Skip to main content
Every request your ingest URL receives is a captured event you can browse, filter, read in full, and tail live. This guide covers finding events and reading their contents; to forward them to your machine, see replay to localhost. Reading events needs an API key with events:read.

List and filter

events.list returns an endpoint’s events newest-first, through an opaque keyset cursor.
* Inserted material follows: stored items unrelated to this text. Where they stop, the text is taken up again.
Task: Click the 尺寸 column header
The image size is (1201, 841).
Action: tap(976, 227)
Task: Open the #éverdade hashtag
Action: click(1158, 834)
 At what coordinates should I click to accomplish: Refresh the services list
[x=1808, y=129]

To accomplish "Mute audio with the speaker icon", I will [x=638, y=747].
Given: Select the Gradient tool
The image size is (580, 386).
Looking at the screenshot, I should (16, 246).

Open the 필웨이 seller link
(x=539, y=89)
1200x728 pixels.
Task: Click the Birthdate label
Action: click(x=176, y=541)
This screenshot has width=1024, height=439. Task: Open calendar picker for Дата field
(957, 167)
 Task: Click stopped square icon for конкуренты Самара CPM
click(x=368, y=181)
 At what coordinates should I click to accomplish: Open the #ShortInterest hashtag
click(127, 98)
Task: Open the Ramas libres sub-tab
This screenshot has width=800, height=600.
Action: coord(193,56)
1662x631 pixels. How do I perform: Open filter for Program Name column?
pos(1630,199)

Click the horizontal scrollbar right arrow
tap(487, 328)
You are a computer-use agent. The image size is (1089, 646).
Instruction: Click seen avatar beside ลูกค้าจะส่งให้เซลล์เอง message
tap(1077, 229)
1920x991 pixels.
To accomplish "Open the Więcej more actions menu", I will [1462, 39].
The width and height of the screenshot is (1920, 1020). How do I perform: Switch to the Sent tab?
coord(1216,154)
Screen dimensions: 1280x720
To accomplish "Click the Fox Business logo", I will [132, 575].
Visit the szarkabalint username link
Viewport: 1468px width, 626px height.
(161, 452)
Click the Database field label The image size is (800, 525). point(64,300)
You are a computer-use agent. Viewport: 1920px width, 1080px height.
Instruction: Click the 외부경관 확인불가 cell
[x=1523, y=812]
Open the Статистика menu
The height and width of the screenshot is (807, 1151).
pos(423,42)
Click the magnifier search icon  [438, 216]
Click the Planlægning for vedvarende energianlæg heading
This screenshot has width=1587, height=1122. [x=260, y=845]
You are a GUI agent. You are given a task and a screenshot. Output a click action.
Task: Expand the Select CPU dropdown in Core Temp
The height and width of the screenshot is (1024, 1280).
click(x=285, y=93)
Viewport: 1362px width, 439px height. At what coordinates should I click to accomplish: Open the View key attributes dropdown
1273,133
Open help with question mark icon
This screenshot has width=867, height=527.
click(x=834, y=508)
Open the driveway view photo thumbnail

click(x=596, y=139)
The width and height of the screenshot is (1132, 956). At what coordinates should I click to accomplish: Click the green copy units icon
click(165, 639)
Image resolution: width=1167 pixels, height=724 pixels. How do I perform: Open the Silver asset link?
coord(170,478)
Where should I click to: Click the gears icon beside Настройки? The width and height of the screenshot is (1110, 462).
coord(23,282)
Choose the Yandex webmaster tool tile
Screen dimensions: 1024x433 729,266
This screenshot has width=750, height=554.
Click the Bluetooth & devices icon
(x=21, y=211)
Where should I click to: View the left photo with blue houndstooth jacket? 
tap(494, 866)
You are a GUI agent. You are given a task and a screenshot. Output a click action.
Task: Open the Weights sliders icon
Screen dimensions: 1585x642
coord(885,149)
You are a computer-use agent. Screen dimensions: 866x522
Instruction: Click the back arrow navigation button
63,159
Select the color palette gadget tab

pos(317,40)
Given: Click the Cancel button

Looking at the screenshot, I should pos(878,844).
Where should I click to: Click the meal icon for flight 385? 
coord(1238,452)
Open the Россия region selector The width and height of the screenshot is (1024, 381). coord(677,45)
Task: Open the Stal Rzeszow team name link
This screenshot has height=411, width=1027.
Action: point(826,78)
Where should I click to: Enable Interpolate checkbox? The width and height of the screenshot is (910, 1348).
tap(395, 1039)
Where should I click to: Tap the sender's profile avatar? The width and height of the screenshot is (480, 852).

All filters are optional and combine with AND:
  • provider — repeatable; matches any of the given providers.
  • verification stateverified, authenticated, failed, or unattempted; repeatable.
  • after / before — an RFC 3339 received-at range (after is inclusive, before is exclusive).
  • search — a case-insensitive substring across the event’s id fields (provider event id, external id, dedup key) and its request header names and values; an exact match when the term is an event id.
limit caps a page at 200. On the CLI, --all follows the cursor to the end for you.
# failed Stripe events from a start time, following every page
wbhk events list <endpoint-id> \
  --provider stripe \
  --status failed \
  --after 2026-07-09T00:00:00Z \
  --all

# free-text search across ids + headers
wbhk events list <endpoint-id> --search "evt_1P9x"
curl -G "https://api.webhook.co/v1/endpoints/<endpoint-id>/events" \
  -H "Authorization: Bearer $WEBHOOK_API_KEY" \
  --data-urlencode "provider=stripe" \
  --data-urlencode "verificationState=failed" \
  --data-urlencode "receivedAfter=2026-07-09T00:00:00Z" \
  --data-urlencode "limit=200"
for await (const event of webhook.events.list(endpointId, {
  provider: ["stripe"],
  verificationState: ["failed"],
  receivedAfter: "2026-07-09T00:00:00Z",
})) {
  console.log(event.id, event.verificationState);
}
for event in client.events.list(
    endpoint_id,
    provider=["stripe"],
    verification_state=["failed"],
    received_after="2026-07-09T00:00:00Z",
):
    print(event.id, event.verification_state)
On the CLI, --provider and --status are repeatable (or comma-separated) for multi-select, and --before bounds the top of the range. Add --output json for a machine-readable stream.

Read one event

events.get returns a single event in full — request headers, its verification result, timing, and a pointer to the raw body.
wbhk events get <event-id>
curl "https://api.webhook.co/v1/events/<event-id>" \
  -H "Authorization: Bearer $WEBHOOK_API_KEY"
const event = await webhook.events.get(eventId);
console.log(event.headers, event.verification);

Get the raw body

events.getPayload returns the exact captured bytes. On the wire the body rides a JSON envelope — contentType, bytes (the decoded length), and the base64-wrapped body — so binary payloads and exact-byte signature fidelity survive intact. The CLI writes the raw bytes verbatim, so redirecting to a file is byte-exact:
wbhk events payload <event-id> > event.json
# lossless envelope (the safe view for a binary body):
wbhk events payload <event-id> --output json
TypeScript
const { contentType, bytes, body } = await webhook.events.getPayload(eventId);
console.log(contentType, bytes, body.byteLength);
Payload retrieval is available on the CLI, API, and SDKs. It isn’t exposed over MCP — an agent reads event metadata with events.get instead.

Tail live

events.tail is a forward, cursor-based tail with a since grammar (now, beginning, a duration, or an RFC 3339 instant) and cursor bookkeeping — headCursor for the current head, caughtUp once a page reaches it, and lag for how far behind you are. It’s the pull form the API and SDKs expose. For a live stream in your terminal, the CLI wraps it as wbhk listen <endpoint-id>, which prints each event as it arrives. Add --forward to re-deliver them to your local server instead — see replay to localhost.